Your assignment >>
Please restate, word for word, the lines below that begin at the one with "This screenshot has width=464, height=585." and end at the one with "Click the Background color swatch". Leave out all other lines.

Raw data >>
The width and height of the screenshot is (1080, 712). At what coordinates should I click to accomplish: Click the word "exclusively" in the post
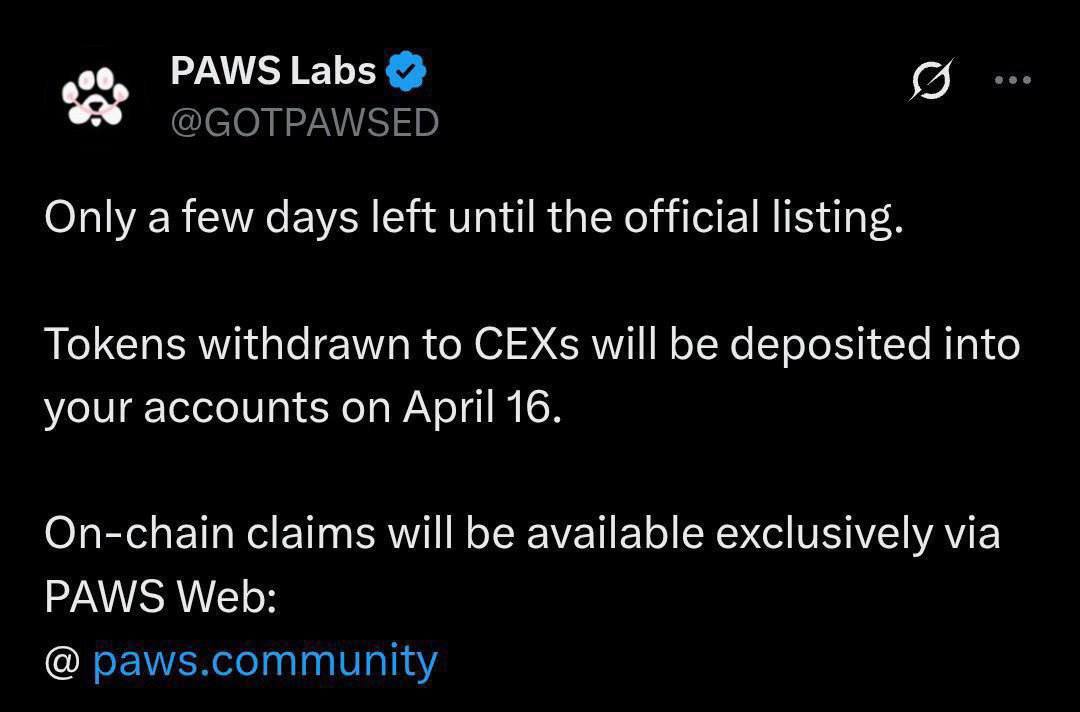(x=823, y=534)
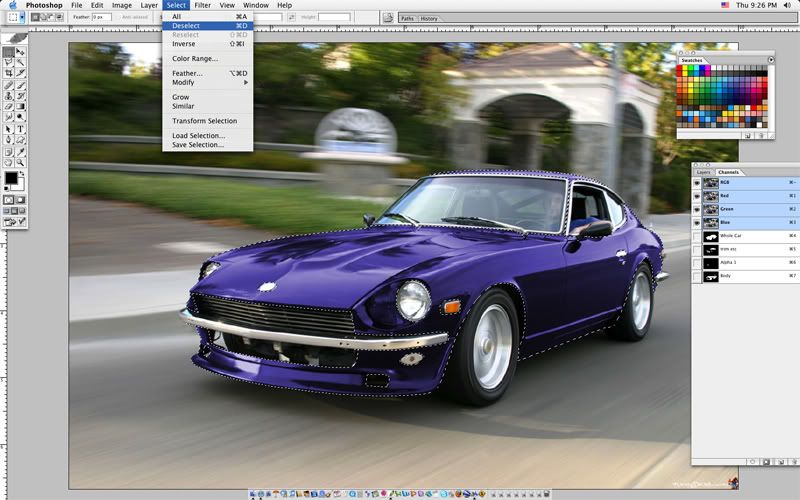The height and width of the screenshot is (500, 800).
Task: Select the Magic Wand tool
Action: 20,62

==

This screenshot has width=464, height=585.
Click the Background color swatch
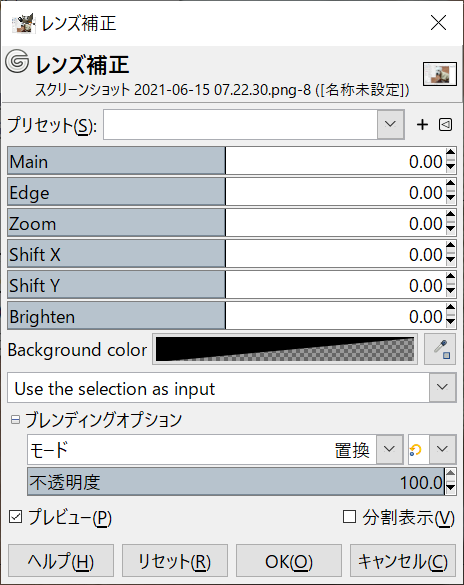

Answer >>
This screenshot has width=464, height=585.
Click the Background color swatch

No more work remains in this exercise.